Nadine Strossen has written, lectured, and practiced extensively in the areas of constitutional law, civil liberties, and international human rights. From 1991 through 2008 she served as president of the American Civil Liberties Union, the first woman to head the nation’s largest and oldest civil liberties organization. Professor Strossen retains leadership positions with the ACLU as a member of its National Advisory Council and Co-Chair of its Campaign for the Future.
The National Law Journal has twice named Professor Strossen one of “The 100 Most Influential Lawyers in America.” In 1996, Working Woman Magazine listed her among the “350 Women Who Changed the World 1976–1996.” In 1997, Upside Magazine included her in the “Elite 100: 100 Executives Leading The Digital Revolution.” In 1998, Vanity Fair Magazine included Professor Strossen in “America’s 200 Most Influential Women.” In 1999, Ladies’ Home Journal included her in “America’s 100 Most Important Women.” In 2005, Professor Strossen was honored by the University of Tulsa College of Law and the Tulsa Law Review, which made her scholarly work the subject of their Fifth Annual Legal Scholarship Symposium titled “Nadine Strossen: Scholar as Activist.”

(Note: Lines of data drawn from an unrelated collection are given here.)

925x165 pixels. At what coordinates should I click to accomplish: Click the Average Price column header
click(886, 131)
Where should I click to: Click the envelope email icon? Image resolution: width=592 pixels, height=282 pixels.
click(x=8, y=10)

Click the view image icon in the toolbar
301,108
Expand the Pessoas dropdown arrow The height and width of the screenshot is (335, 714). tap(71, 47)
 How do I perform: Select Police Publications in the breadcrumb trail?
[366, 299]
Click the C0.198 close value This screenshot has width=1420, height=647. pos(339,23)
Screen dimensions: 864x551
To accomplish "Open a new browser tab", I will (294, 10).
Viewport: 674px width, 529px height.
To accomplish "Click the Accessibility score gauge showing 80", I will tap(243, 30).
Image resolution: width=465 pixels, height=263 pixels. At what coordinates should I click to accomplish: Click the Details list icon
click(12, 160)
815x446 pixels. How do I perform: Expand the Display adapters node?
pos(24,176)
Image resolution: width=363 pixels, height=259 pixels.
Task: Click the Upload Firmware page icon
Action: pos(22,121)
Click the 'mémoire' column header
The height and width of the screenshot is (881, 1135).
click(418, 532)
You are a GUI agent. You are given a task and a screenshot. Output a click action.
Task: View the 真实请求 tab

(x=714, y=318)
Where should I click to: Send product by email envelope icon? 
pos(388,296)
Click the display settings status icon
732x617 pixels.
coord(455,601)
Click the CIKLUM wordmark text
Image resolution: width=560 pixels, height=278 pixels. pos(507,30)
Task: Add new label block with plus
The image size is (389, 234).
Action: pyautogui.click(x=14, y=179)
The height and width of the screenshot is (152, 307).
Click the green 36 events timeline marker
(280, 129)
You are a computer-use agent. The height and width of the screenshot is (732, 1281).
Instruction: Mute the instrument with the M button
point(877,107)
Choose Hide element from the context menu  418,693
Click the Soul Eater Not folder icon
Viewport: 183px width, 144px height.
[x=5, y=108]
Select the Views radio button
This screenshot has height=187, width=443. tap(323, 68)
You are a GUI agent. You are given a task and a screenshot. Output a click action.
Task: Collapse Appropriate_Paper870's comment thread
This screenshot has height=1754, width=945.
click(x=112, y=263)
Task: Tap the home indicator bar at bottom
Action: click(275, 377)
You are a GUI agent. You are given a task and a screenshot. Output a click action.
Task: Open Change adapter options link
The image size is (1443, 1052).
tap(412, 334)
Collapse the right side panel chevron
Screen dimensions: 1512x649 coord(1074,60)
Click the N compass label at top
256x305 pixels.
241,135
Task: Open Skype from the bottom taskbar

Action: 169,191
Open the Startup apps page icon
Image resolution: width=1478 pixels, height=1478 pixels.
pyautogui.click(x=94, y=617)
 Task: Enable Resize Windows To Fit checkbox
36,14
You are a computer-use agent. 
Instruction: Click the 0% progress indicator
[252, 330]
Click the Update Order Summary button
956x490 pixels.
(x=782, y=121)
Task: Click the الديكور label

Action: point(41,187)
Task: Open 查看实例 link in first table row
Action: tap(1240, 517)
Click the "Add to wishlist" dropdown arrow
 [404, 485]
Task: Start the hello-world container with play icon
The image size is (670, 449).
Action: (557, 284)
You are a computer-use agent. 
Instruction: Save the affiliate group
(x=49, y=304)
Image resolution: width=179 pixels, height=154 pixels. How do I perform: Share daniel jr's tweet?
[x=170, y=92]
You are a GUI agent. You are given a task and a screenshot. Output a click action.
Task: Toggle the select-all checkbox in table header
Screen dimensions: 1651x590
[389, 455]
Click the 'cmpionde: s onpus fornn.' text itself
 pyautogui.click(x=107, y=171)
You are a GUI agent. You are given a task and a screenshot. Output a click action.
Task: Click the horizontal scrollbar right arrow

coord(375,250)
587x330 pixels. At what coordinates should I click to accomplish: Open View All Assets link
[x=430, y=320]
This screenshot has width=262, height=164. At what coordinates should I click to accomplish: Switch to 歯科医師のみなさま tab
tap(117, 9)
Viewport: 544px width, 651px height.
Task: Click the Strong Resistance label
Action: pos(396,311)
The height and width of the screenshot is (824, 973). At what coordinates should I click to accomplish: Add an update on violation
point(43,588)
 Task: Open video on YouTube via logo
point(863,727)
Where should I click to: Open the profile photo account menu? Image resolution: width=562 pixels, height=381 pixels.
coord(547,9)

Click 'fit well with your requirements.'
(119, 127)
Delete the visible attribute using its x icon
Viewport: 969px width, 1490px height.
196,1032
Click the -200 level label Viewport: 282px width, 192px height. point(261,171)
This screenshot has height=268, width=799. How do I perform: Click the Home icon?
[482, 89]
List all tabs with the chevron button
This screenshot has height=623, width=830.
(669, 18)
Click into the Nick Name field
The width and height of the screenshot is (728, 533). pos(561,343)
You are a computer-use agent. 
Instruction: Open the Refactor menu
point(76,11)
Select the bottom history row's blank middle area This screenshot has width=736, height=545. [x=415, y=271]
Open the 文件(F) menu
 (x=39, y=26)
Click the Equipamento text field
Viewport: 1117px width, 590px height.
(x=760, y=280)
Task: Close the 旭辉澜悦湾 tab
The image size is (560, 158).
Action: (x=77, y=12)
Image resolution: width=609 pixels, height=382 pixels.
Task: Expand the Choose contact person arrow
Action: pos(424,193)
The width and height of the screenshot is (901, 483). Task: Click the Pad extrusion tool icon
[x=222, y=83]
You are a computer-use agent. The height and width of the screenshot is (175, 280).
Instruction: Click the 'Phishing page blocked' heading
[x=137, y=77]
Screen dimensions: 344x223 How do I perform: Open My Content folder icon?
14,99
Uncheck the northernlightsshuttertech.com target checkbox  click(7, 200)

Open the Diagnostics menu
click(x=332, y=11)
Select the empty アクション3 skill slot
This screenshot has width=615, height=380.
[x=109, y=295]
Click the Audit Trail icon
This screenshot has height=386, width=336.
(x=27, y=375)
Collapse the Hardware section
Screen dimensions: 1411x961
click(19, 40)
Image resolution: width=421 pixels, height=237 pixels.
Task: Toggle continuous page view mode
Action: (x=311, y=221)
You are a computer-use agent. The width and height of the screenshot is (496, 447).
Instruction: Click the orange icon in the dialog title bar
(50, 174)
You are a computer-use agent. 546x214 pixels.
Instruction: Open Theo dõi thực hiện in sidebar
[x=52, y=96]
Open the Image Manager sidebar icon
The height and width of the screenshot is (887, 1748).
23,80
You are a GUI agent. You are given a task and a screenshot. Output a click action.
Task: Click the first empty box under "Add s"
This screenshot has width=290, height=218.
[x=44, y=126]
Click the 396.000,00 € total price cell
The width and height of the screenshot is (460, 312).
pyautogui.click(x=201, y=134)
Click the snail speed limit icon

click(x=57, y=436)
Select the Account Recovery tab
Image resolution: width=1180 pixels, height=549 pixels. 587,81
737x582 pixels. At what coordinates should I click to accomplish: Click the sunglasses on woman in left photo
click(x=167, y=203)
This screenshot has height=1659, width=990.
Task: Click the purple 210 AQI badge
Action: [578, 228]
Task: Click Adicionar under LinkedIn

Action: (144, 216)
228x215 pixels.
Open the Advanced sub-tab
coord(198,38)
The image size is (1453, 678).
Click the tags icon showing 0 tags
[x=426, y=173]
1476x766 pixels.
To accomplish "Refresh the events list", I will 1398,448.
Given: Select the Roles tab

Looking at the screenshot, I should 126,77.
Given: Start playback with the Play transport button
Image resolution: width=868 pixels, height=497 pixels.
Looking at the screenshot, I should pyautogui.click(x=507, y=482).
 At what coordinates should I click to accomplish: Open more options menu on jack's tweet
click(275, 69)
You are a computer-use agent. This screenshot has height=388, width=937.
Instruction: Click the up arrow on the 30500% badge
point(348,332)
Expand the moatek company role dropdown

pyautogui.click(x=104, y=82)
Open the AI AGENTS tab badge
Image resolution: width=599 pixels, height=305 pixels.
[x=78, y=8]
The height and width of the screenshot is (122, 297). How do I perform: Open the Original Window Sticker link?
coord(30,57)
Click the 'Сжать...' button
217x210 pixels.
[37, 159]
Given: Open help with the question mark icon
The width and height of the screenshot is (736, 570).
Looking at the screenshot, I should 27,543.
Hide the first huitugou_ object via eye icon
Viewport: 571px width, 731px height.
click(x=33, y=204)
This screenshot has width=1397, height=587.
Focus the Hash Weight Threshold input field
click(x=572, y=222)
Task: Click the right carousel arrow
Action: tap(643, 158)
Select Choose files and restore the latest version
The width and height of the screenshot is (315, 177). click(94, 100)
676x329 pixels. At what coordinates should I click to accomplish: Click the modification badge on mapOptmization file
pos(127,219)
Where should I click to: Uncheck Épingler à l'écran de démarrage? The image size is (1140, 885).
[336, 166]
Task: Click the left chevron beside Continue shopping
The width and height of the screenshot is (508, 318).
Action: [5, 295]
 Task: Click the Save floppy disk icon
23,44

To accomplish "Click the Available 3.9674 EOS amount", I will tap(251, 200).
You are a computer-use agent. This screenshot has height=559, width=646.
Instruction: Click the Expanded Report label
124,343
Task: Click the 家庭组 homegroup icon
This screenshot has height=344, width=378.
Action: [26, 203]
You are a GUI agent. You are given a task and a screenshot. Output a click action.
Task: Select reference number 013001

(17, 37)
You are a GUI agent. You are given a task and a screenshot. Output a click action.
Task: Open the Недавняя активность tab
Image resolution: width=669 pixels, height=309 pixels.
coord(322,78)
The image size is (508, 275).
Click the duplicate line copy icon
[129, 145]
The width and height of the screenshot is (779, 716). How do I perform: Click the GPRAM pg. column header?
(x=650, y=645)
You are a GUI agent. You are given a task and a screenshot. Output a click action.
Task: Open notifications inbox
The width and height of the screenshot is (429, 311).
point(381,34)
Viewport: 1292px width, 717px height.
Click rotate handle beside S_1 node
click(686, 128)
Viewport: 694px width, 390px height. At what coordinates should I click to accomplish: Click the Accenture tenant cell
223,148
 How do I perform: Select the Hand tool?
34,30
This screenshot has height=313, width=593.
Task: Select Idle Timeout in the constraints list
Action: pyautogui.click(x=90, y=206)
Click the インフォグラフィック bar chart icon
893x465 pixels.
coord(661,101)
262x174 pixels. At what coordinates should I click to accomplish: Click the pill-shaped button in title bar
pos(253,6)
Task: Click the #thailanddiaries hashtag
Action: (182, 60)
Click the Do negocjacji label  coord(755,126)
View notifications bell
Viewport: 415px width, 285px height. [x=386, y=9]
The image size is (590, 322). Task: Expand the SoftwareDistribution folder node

Professor Strossen’s writings have been published in many scholarly and general interest publications (more than 250 published works). Her book, Defending Pornography: Free Speech, Sex, and the Fight for Women’s Rights (Scribner, 1995), was named by The New York Times as a “Notable Book” of 1995 and was republished in 2000 by NYU Press, with a new introduction by the author. Her coauthored book, Speaking of Race, Speaking of Sex: Hate Speech, Civil Rights, and Civil Liberties (NYU Press, 1995), was named an “outstanding book” by the Gustavus Myers Center for the Study of Human Rights in North America.
Professor Strossen graduated Phi Beta Kappa from Harvard College (1972) and magna cum laude from Harvard Law School (1975), where she was an editor of the Harvard Law Review. Before becoming a law professor, she practiced law for nine years in Minneapolis (her hometown) and New York City.
Question: Is privacy a 20th-century concern?
Nadine Strossen: I don’t know exactly what he means by that even though I have read his writing and I have debated him, but if he is saying that it doesn’t exist as a constitutional right, it shouldn't exist as a constitutional right, it doesn’t exist as a technological reality, I disagree with any or all of those propositions. I would go back to a judge that I admire even more than I admire Judge Posner, namely Louis Brandeis in a famous case in the early 20th century who said and he said it far more eloquently than my paraphrase, but basically that privacy is the greatest right…the one that is most valued by people and he had this very encompassing concept of privacy, which I share and it is…but he summed it up very succinctly when he said "the right to be let alone" and I think that is really a nice way of summarizing pretty much all of civil liberties and human rights, which is that you as an individual have the right to self determination and autonomy free of intrusion by the government or for that matter by private sector, interlopers, free of intrusion in any way, whether it is intrusion in watching you, whether it is intrusion in listening to you, monitoring you, whether it is intrusion in interfering with your ability to make private decisions for yourself and they are all interrelated and I think it is no coincidence that George Orwell's 1984, which I re-read every few years and it really stands the test of time and it is one of those books that takes on new and enhanced meaning every few years that I read it in light of what has happened since the last time I read it. If people who haven’t read it recently might not remember this, it is not that the government is engaging in torture or abuse or kangaroo court military commissions or some of the dramatic violations we are seeing now, the damage is done simply by the omnipresence of Big Brother and the notice that Big Brother is watching you. That is doesn’t cause killings, it doesn’t cause even the physical or psychological damage of torture, but it is the dehumanization, the loss of individual dignity when you know that you are never going to get beyond the government's radar screen and that has a chilling impact on how you conduct your life. You know what you read, what you see, whom you see, whom your relationship, so I couldn't disagree with him more.